# 본문 발췌
[leetcode #121] Best Time to Buy and Sell Stock

Problem

You are given an array prices where prices[i] is the price of a given stock on the ith day.

You want to maximize your profit by choosing a single day to buy one stock and choosing a different day in the future to sell that stock.

Return the maximum profit you can achieve from this transaction. If you cannot achieve any profit, return 0.

Example 1:

Input: prices = [7,1,5,3,6,4]
Output: 5
Explanation: Buy on day 2 (price = 1) and sell on day 5 (price = 6), profit = 6-1 = 5.
Note that buying on day 2 and selling on day 1 is not allowed because you must buy before you sell.

Example 2:

Input: prices = [7,6,4,3,1]
Output: 0
Explanation: In this case, no transactions are done and the max profit = 0.

Constraints:

・ 1 <= prices.length <= 10⁵
・ 0 <= prices[i] <= 10⁴

Idea

dp를 이용해 쉽게 풀 수 있는 문제다. 주어진 배열의 길이가 최대 10⁵가 될 수 있으므로 O(n²)으로 풀면 Time Limit Exceeded에 걸린다.

dp 배열의 크기는 2로 하고, 0번째 index 값은 주식을 들고 있지 않을 때 최대값, 1번째 index 값은 주식을 들고 있을 때 최대값으로 설정한다. 주식 배열을 돌 때마다 dp[0]을 최대값과 비교해 더 크면 최대값으로 바꿔준다.

Time Complexity: O(n)

# 제공 자료

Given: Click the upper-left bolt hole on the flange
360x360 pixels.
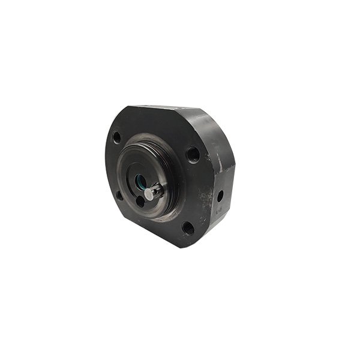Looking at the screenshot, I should [x=116, y=137].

# 수행할 과제
A: 주식 매매 문제 풀이 글에서 "You are given"부터 "sell that stock."까지 한 글자도 바꾸지 말고 옮겨 적으시오.
B: 주식 매매 문제 풀이 글에서 dp 배열의 크기는 얼마로 정하는가?

# 정답
A:
You are given an array prices where prices[i] is the price of a given stock on the ith day.

You want to maximize your profit by choosing a single day to buy one stock and choosing a different day in the future to sell that stock.

B: dp 배열의 크기는 2로 정한다.